▶ [Problem requirements]: Count the lines in the items below that contain the word "screenshot", and give only that number.
[BEGIN Provided records]
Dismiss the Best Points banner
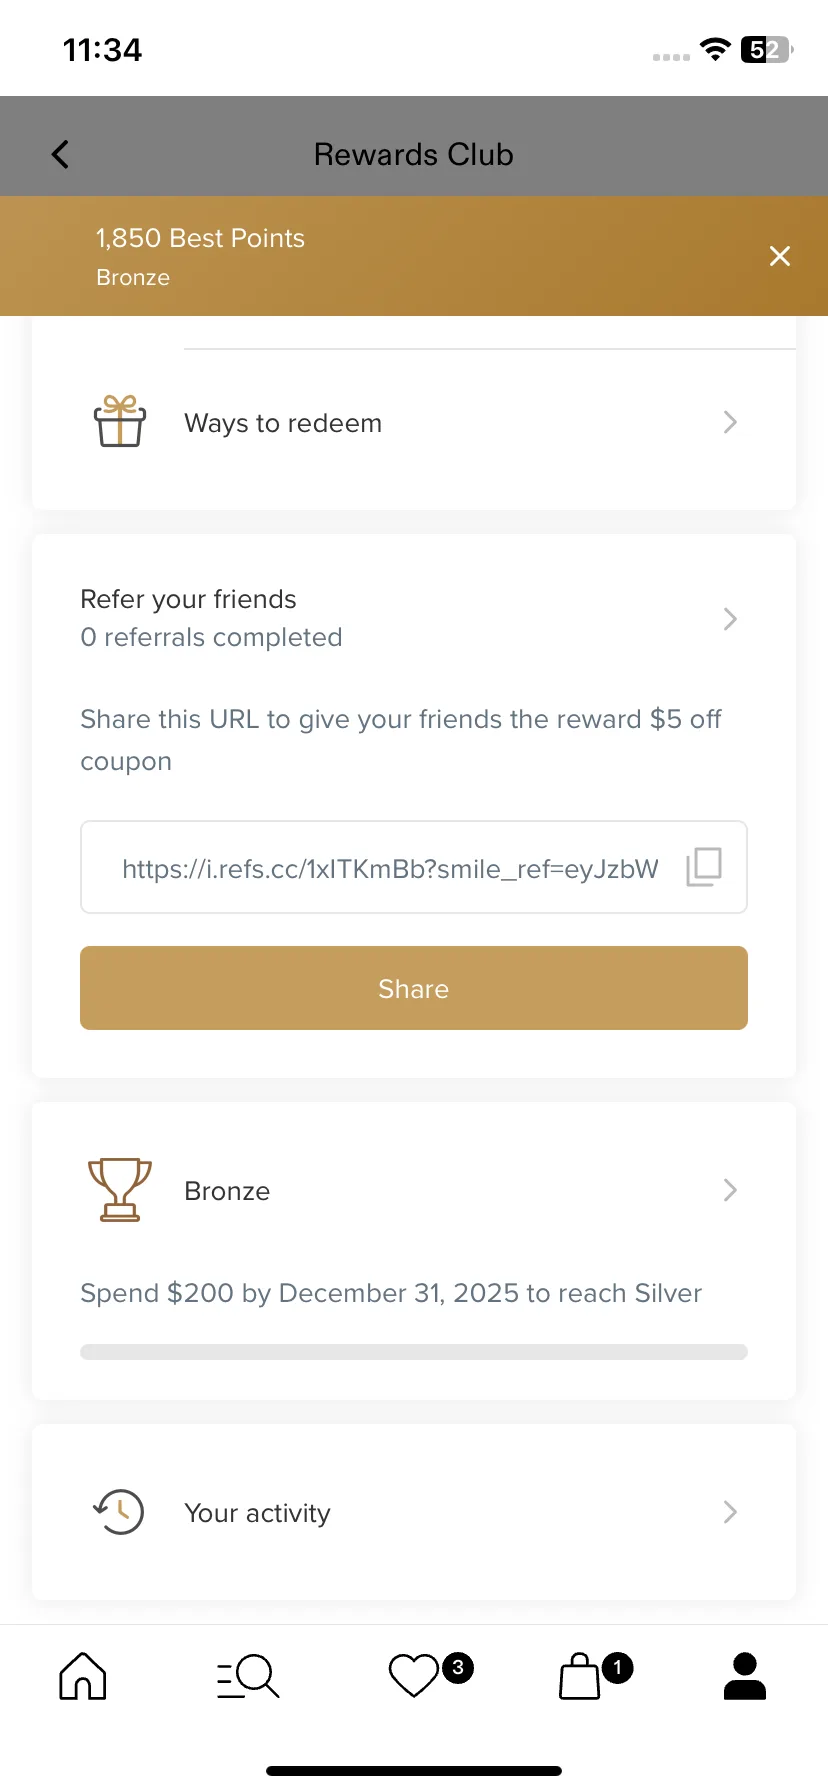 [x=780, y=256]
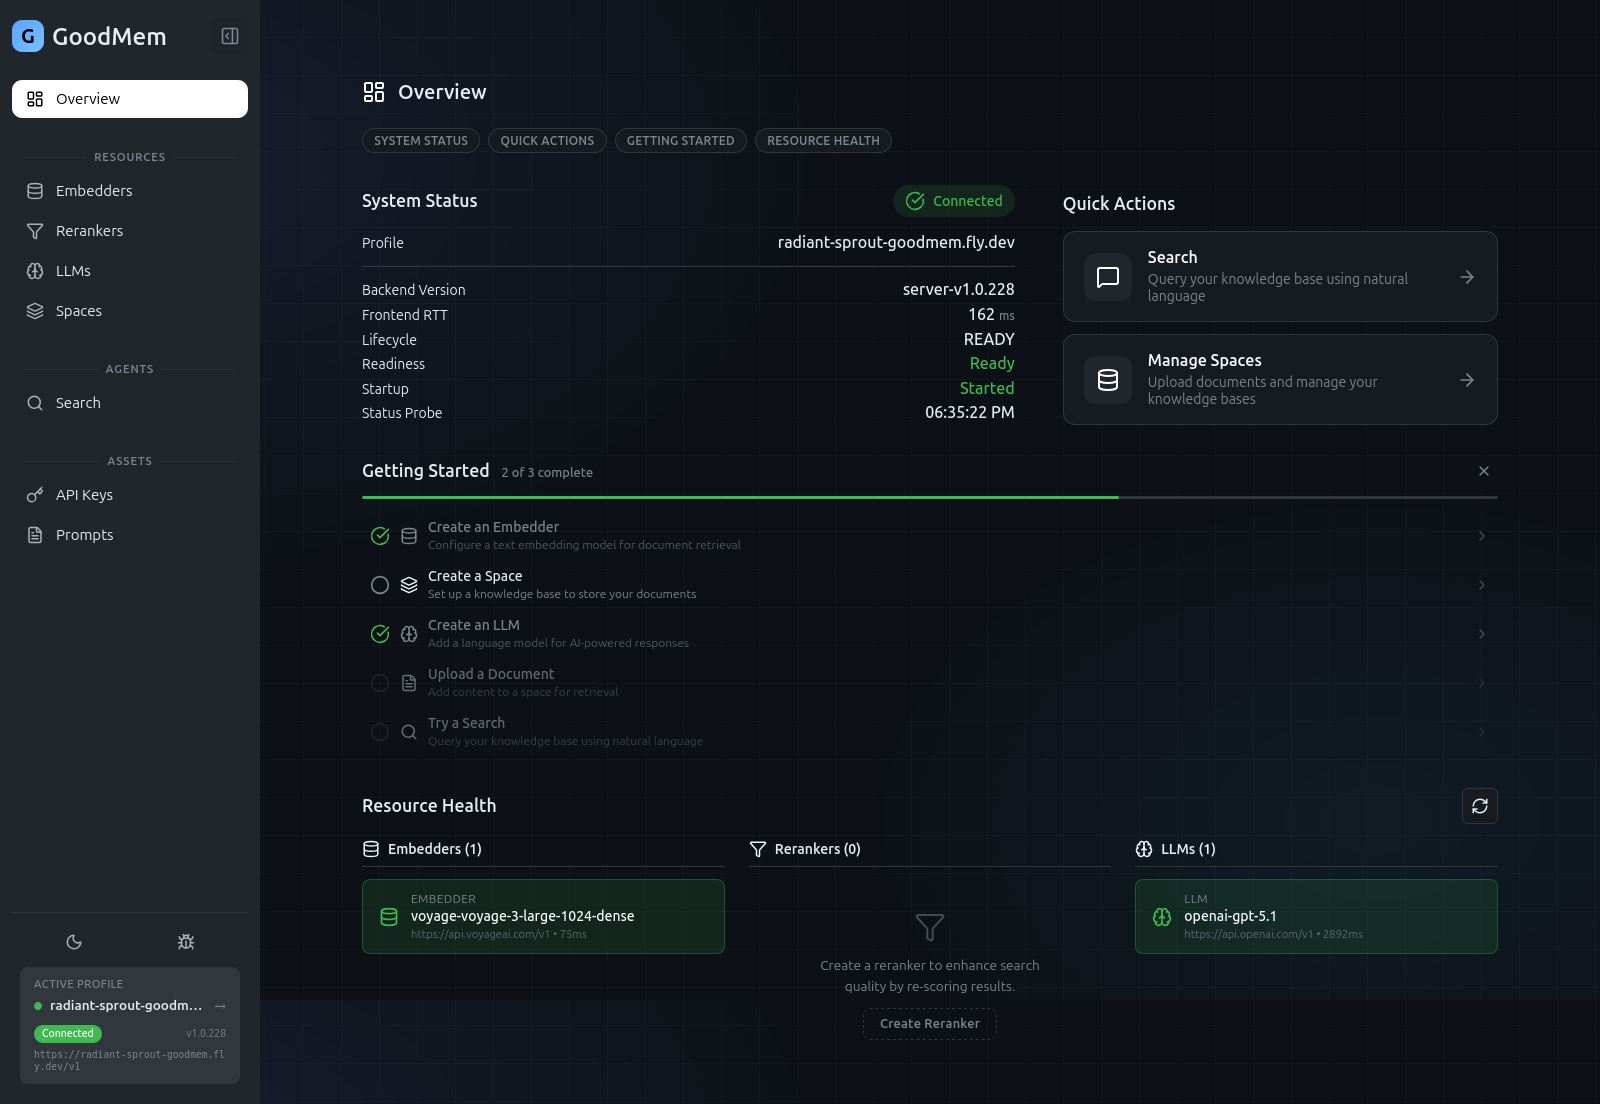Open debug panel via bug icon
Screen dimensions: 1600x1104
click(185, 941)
[END Provided records]
[BEGIN Provided records]
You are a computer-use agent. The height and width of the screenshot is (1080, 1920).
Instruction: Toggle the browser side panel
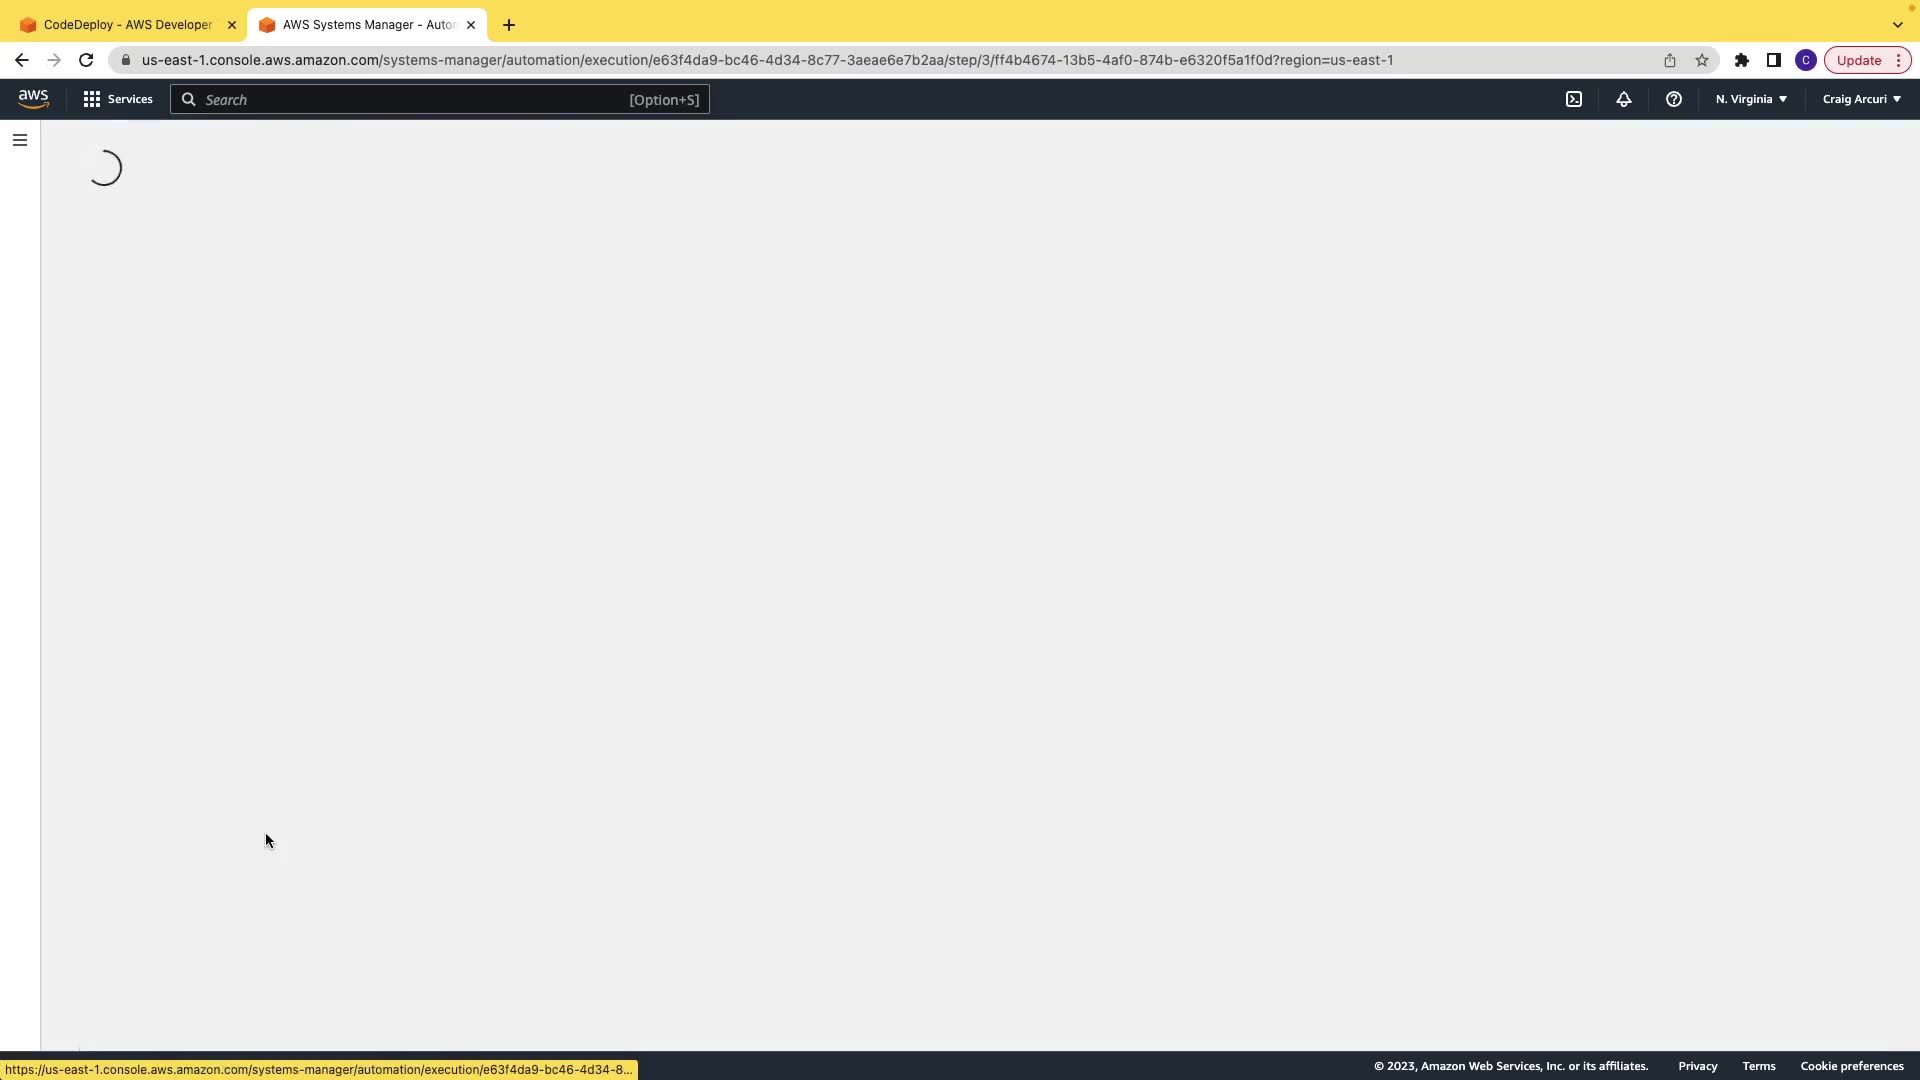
[END Provided records]
[BEGIN Provided records]
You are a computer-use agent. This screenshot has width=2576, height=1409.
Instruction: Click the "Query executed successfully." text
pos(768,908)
[END Provided records]
▶ [Reply]: 2